Stored items:
══════════
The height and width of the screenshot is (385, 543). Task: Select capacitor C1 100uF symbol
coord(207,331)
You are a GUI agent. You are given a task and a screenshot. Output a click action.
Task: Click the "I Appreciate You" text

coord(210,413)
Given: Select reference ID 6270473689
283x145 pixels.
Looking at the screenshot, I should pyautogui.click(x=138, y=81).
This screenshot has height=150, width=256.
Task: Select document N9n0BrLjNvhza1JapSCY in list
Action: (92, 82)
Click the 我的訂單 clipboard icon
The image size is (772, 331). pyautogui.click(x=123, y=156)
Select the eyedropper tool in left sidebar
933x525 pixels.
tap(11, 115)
══════════
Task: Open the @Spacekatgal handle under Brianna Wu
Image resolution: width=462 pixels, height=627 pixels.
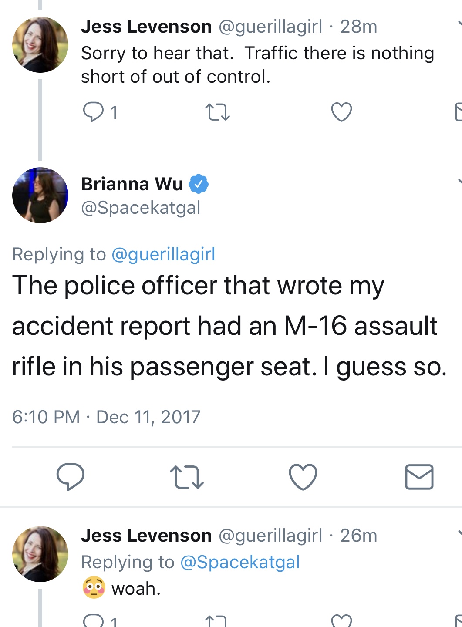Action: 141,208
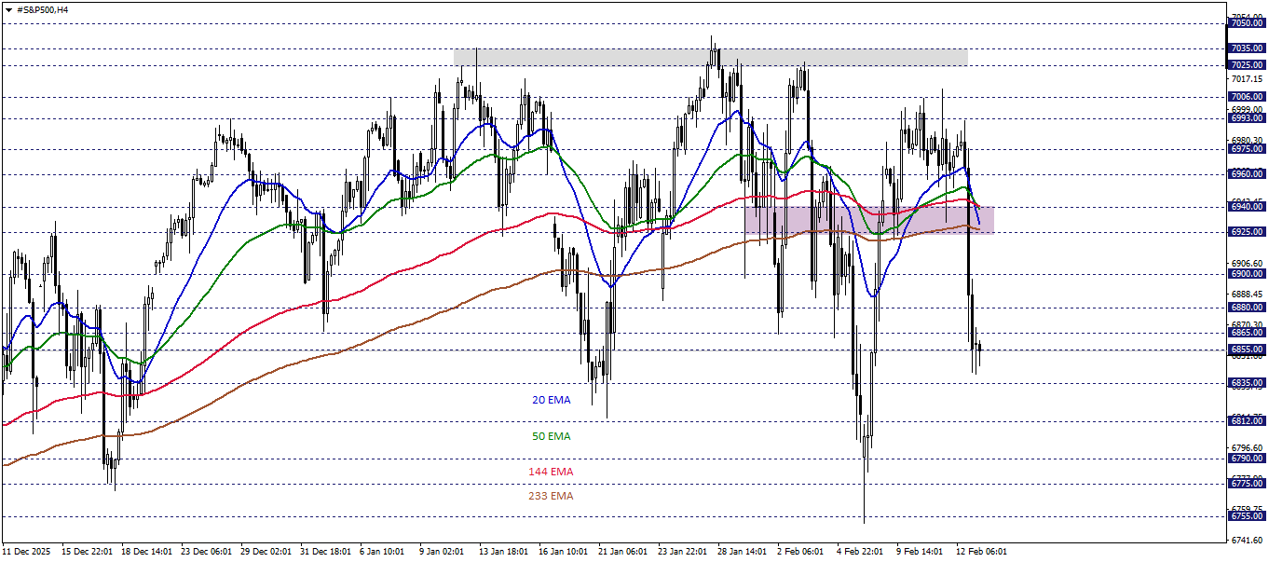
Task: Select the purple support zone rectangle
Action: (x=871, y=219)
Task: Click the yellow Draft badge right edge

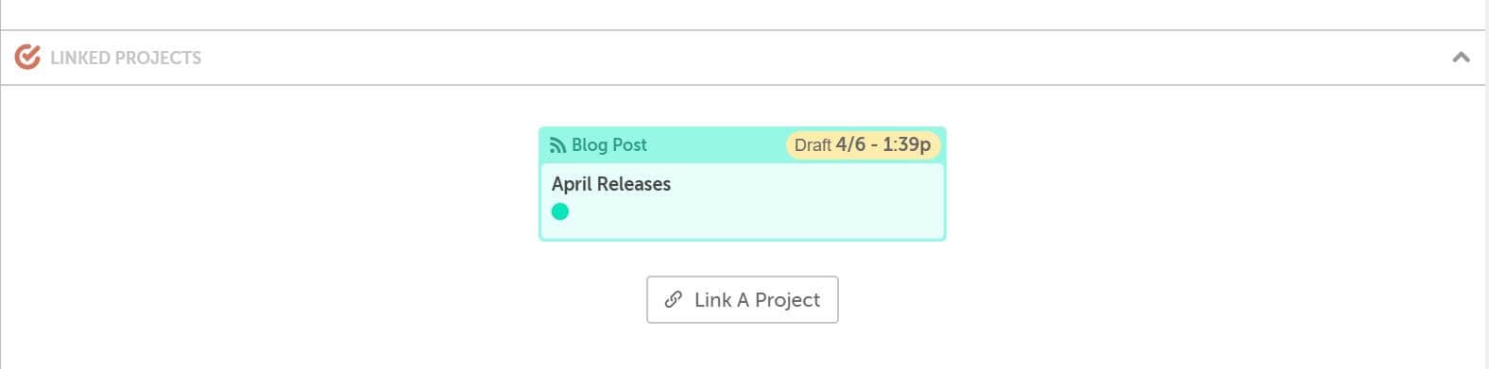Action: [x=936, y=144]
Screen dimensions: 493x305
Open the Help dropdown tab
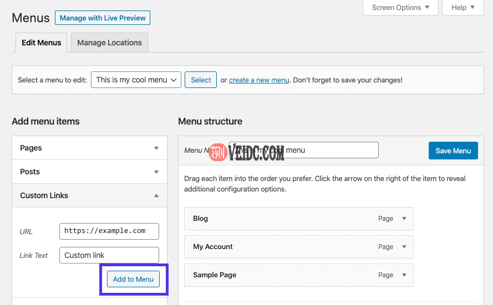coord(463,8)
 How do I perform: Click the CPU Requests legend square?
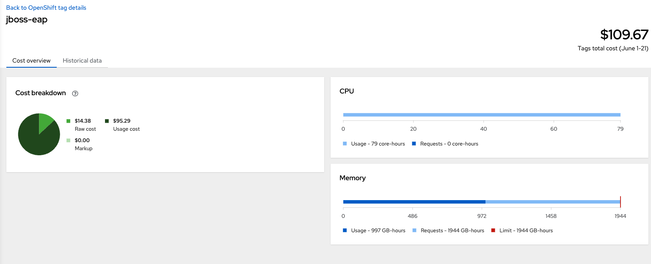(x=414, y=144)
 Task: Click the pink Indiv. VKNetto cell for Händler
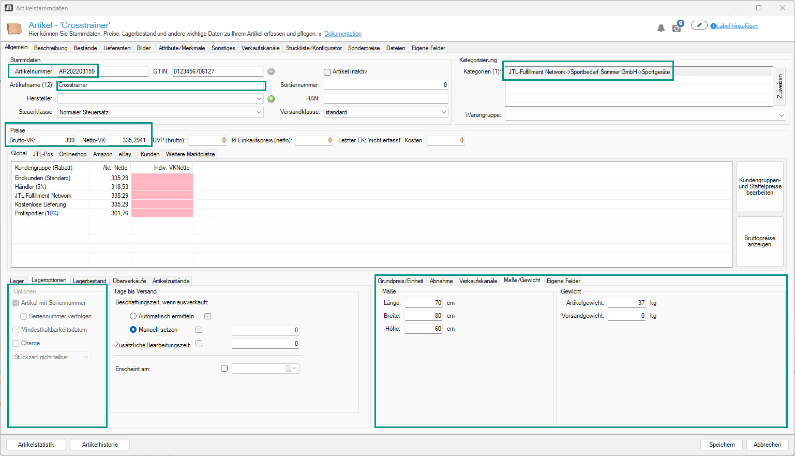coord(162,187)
══════════
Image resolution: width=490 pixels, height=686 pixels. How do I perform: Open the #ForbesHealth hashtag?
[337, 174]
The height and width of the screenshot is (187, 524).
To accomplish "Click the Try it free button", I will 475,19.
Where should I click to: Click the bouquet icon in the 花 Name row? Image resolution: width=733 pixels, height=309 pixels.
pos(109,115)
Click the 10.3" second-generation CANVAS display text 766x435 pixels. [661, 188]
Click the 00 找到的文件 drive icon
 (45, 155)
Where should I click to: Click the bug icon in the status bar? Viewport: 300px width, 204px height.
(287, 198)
══════════
• Directions:
Repeat the entries above verbatim, but only from the line that has "The height and width of the screenshot is (385, 543)." down to the line that has "Given: Select reference ID 6270473689", inclusive.

• Output of the task:
The height and width of the screenshot is (385, 543). Task: Select capacitor C1 100uF symbol
coord(207,331)
You are a GUI agent. You are given a task and a screenshot. Output a click action.
Task: Click the "I Appreciate You" text

coord(210,413)
Given: Select reference ID 6270473689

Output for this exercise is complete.